(Stored items)
──────
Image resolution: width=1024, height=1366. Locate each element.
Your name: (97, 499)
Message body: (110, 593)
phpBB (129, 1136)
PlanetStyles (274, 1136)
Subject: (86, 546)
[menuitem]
──────
**Required work**
Copy every record verbatim.

**Finished task**
Image resolution: width=1024, height=1366. Locate each element.
Your name: (97, 499)
Message body: (110, 593)
phpBB (129, 1136)
PlanetStyles (274, 1136)
Subject: (86, 546)
[menuitem]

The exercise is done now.